Building momentum in Mumbai

It was fitting that the roundtables took place around International Women’s Day in Mumbai.

“If you have so many women at the production level, you should have as many women [proportionately] at the leadership level.”

It highlighted both the global challenges we face but the enormous capacity for change and engagement when business, civil society and investors come together. We know that achieving the SDGs will be impossible without significant contributions from the world’s major economies, including India. As an Alliance we believe our impact is grounded in values of inclusion and diversity and that our efforts must incorporate these global voices. As the financial capital of India and home to many of the country’s major corporations, Mumbai is an especially critical market in which to deepen our understanding of the challenges and opportunities around sustainability, changing corporate behaviour and private sector contributions to the SDGs.

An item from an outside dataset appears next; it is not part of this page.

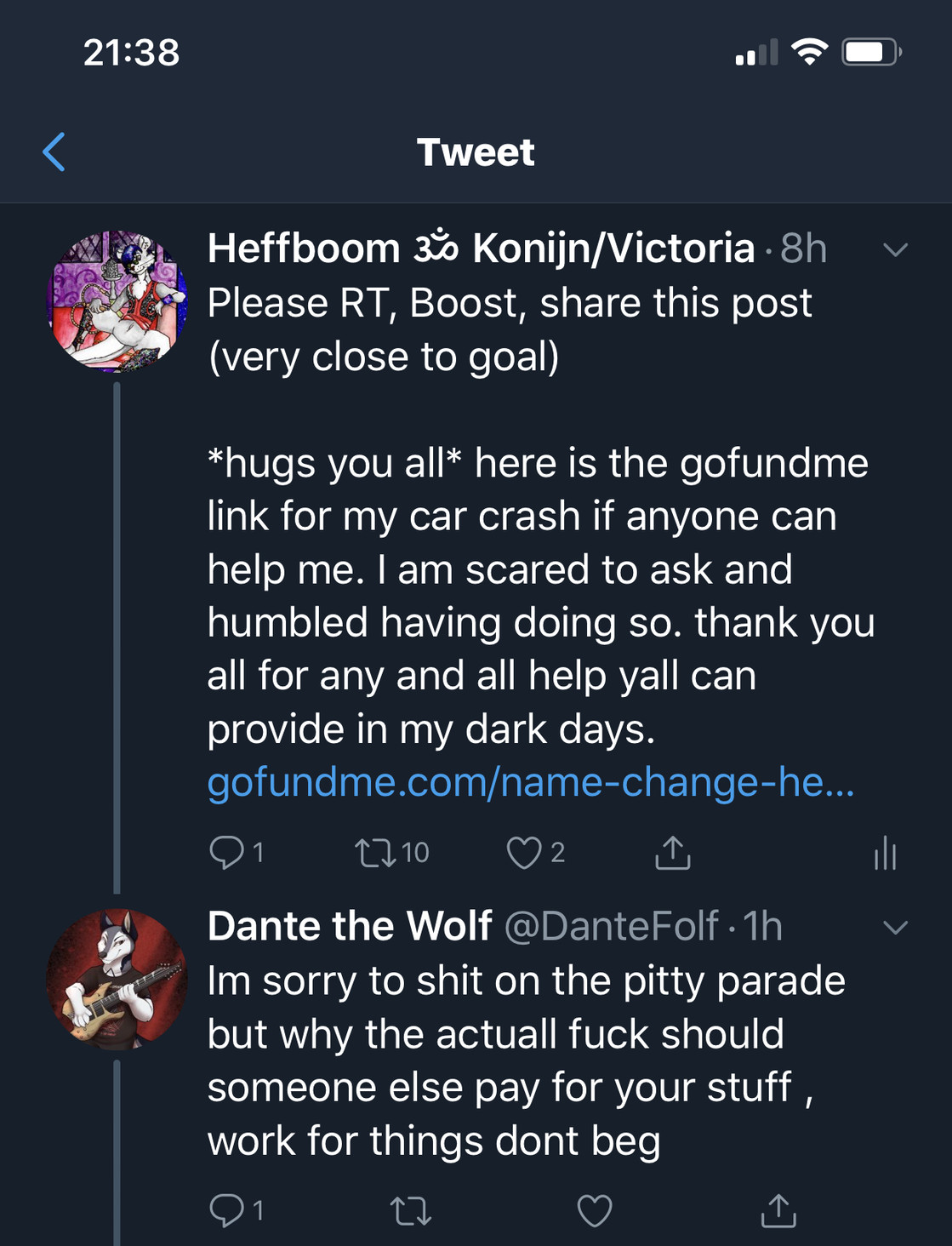
Task: Tap the Heffboom Konijn/Victoria display name
Action: point(481,249)
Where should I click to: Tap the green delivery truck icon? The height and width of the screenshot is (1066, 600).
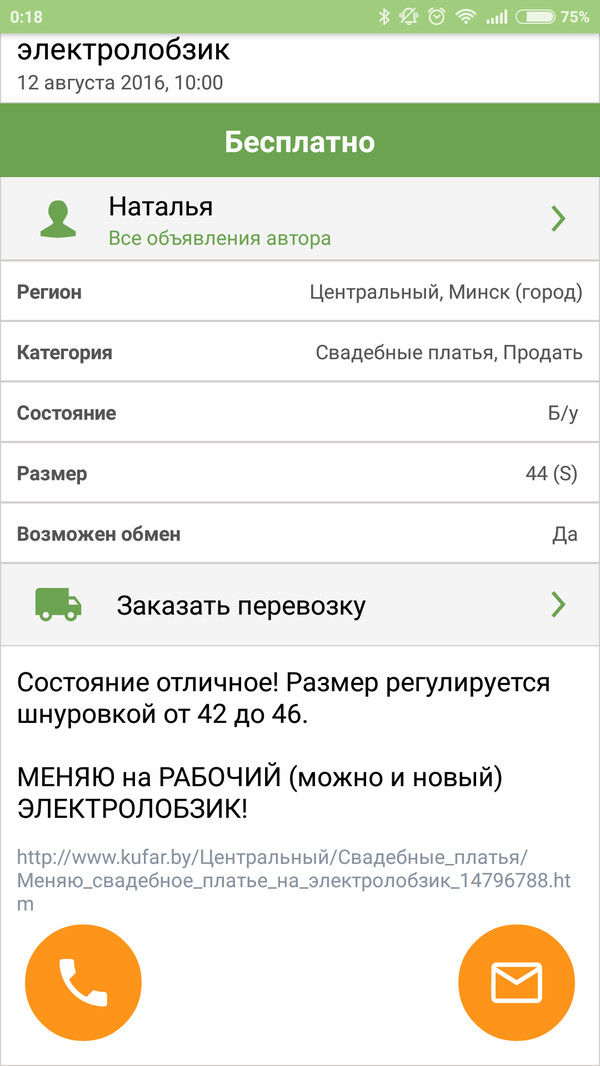tap(59, 603)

Last month in partnership with the Dutch Consulate of the Netherlands we convened more than 100 people from across business, civil society and the financial sector from India and beyond. Our aim is to drive private sector participation in sustainable development and to keep the focus on where we want companies to be in 2030 and beyond. This is all about collaboration so we listened and learned through our shared global and local experiences. We now understand better what is important as a next step to drive real meaningful measurable change.

The day began with speeches from Mr. Bhupen Dubey, CEO of Advanta Seeds, and Ms. Tulika Pandey, Director of Digital Village & Cyber Security at the Indian government’s Ministry of Electronics & Information Technology. Gerbrand Haverkamp, Executive Director of WBA focused on the systemic change and collaboration needed for a sustainable future by linking corporate benchmarks to the [LINK 0] : seven system transformations. We also kick-started the discussions for three of the benchmarks we are developing this year: Gender Equality & Empowerment, Digital Inclusion and Food & Agriculture.

“Creating an understanding of nutrition security and its criticality for present and future generations is urgent.”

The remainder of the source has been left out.